Written by PETA
Many of us have had a peek into the bizarre world of hoarding courtesy of reality television. Accumulating piles and piles of household junk is bad enough, but when hoarders collect living animals, the results are extreme neglect, suffering, and death.
According to the Animal Legal Defense Fund (ALDF), "It is likely that up to a quarter million animals—250,000 per year—are victims of hoarders. What's more, records kept by ALDF indicate that in the last four years, the number of reported hoarding cases has more than doubled. In terms of the number of animals affected and the degree and duration of their suffering, hoarding is the number one animal cruelty crisis facing companion animals in communities throughout the country."
Alarmingly, as a result of public pressure to avoid euthanasia at all costs, the hoarding mentality has infiltrated animal shelters. MSNBC.com reports that groups calling themselves "rescues" and "shelters" currently account for one-fourth of the estimated 6,000 new hoarding cases annually reported in the U.S. This is just one more way that trying to become "no-kill" before becoming "no-birth" hurts animals.

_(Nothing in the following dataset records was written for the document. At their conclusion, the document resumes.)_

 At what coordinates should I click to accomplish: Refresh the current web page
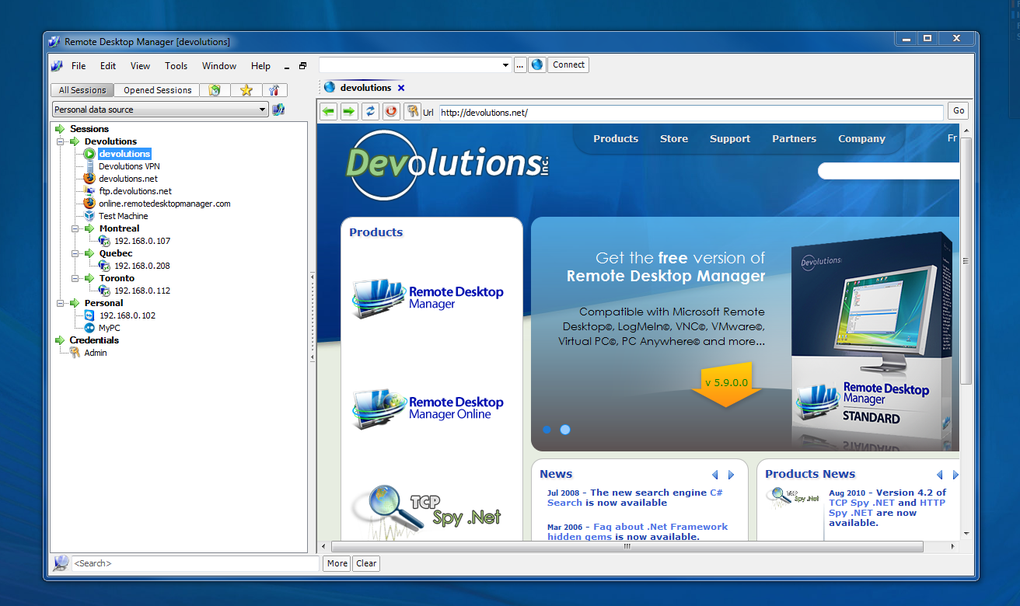[x=367, y=111]
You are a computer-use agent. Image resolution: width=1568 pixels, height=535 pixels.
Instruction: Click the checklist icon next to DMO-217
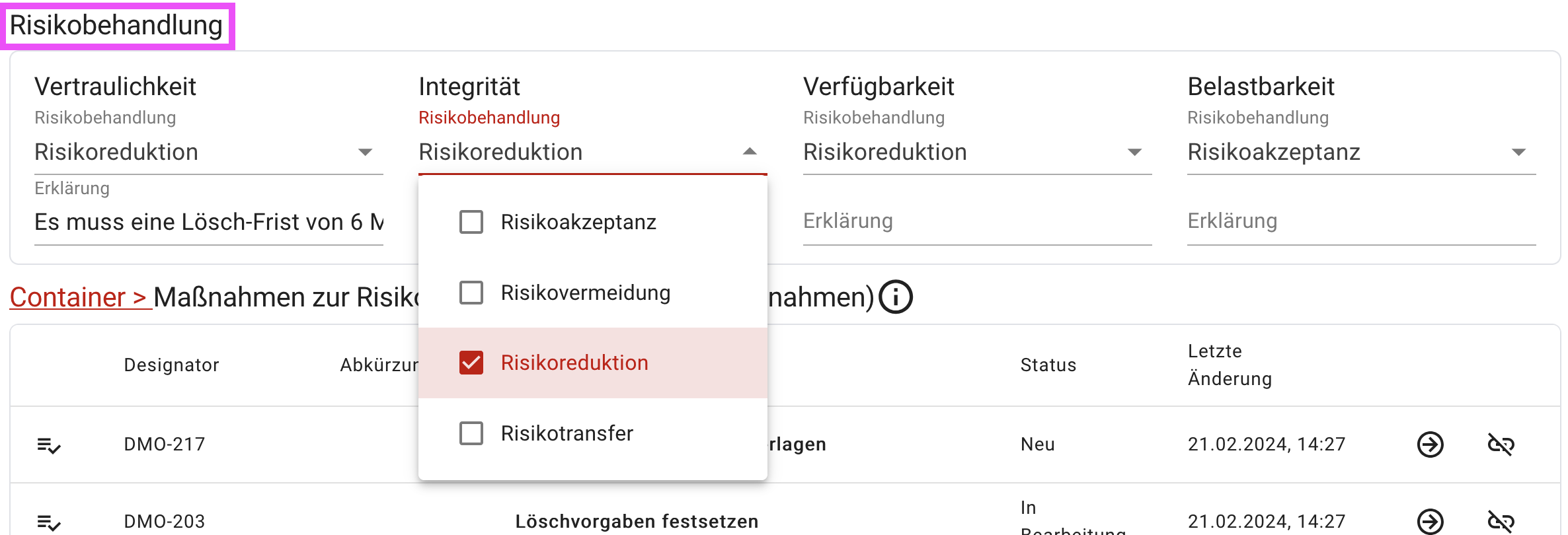point(48,445)
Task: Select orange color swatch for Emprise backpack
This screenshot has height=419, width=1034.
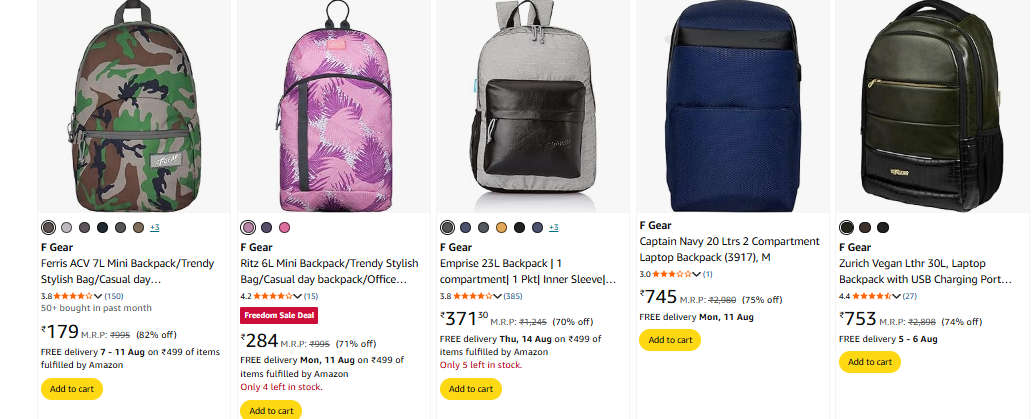Action: 502,228
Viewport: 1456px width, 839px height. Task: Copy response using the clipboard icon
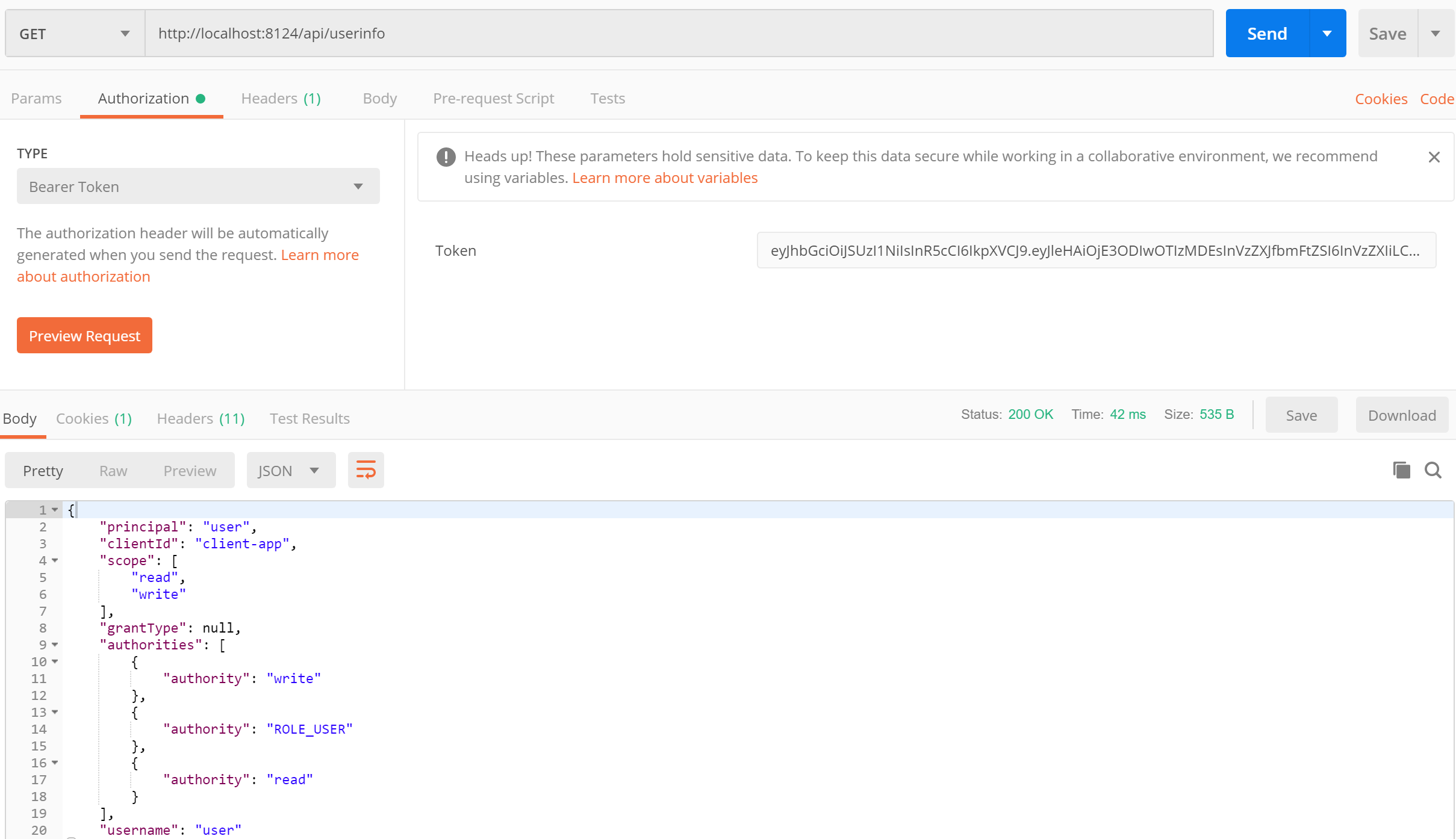[1401, 470]
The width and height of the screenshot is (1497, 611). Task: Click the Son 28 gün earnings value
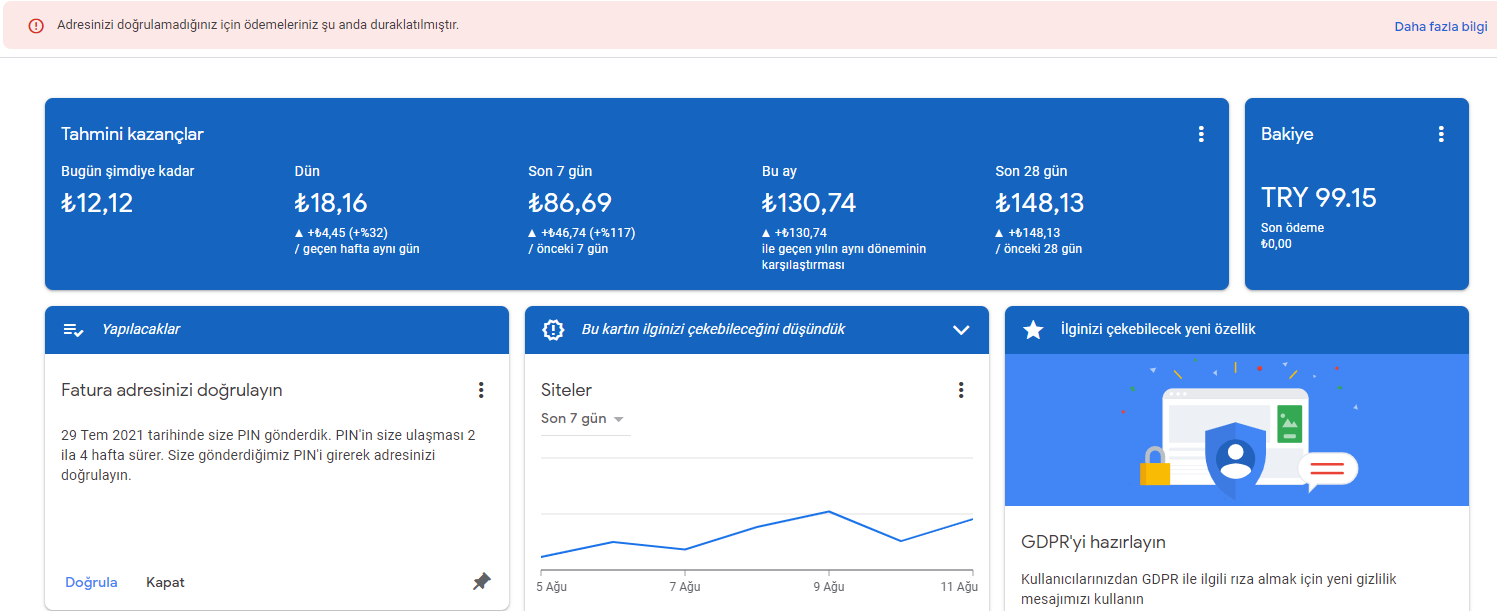[x=1040, y=203]
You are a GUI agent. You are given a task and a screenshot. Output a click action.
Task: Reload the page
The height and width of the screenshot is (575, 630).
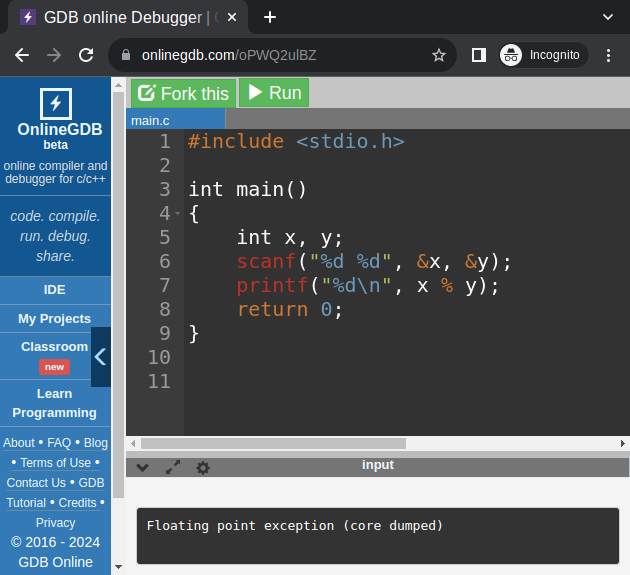[x=86, y=55]
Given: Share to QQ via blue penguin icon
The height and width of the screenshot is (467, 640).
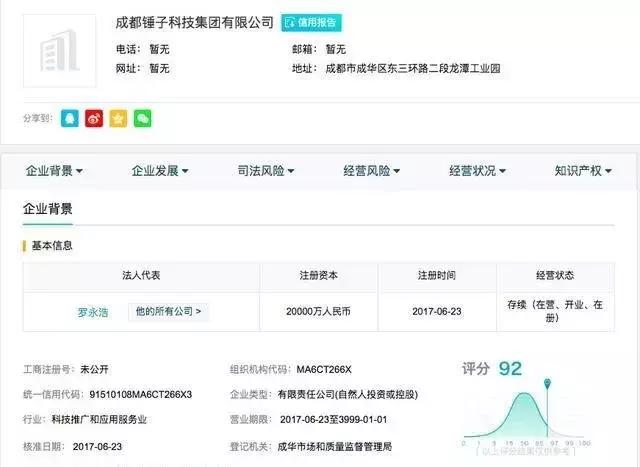Looking at the screenshot, I should (69, 118).
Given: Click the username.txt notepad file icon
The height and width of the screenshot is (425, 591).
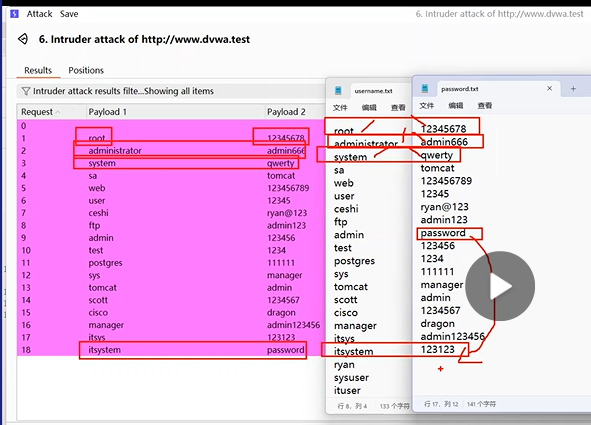Looking at the screenshot, I should coord(338,90).
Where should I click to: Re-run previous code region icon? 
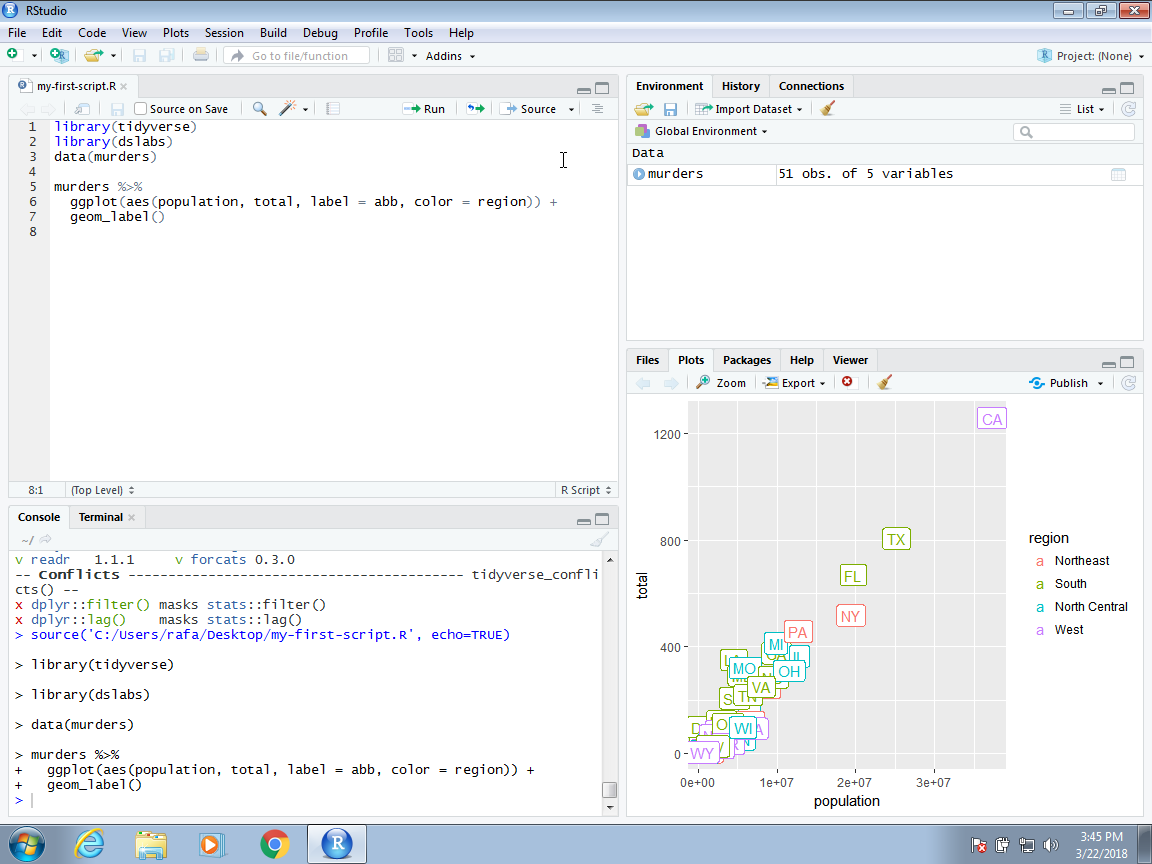click(475, 109)
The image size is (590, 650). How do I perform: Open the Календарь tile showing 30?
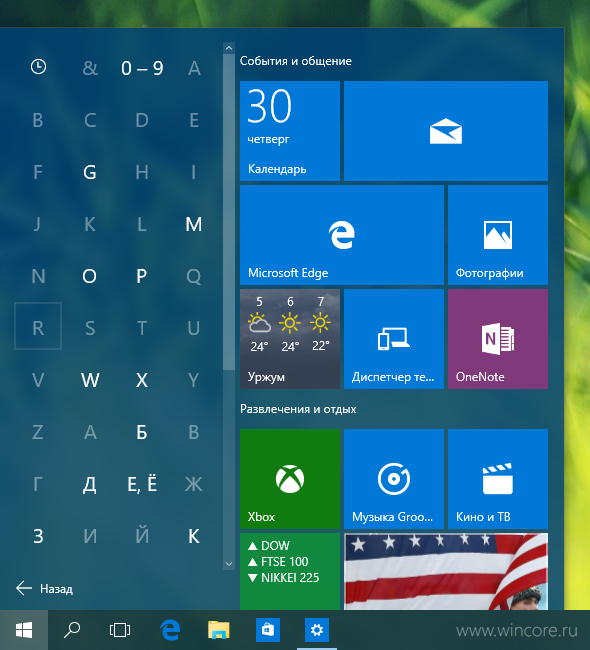tap(290, 131)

When animal shelters and rescue groups—such as South Carolina's terribly inaccurately named Sacred Vision Animal Sanctuary—aren't themselves hoarding animals, they sometimes farm out animals to anyone who will take them, including hoarders, in order to reduce the number of animals they euthanize. Here are just two examples:
Please help keep animals out of hoarders' hands by volunteering to help your local animal shelter screen potential placement partners, rescue groups, and adopters. Contact PETA for free placement partner applications and agreements. Please also spay and neuter all your animal companions—it's the only real way to prevent animals from being born only to end up homeless or hoarded.
Written by Lindsay Pollard-Post
Ok. How many No-Kill shelters are like this? How many Kill shelters are like this? Do some numbers and we might be closer to the truth. No-Kill really must be a great thing if it is attracting this much opposition.
Mahatma Gandhi said "First they ignore you, then they laugh at you, then they fight you, then you win." No-kill is getting closer to winning.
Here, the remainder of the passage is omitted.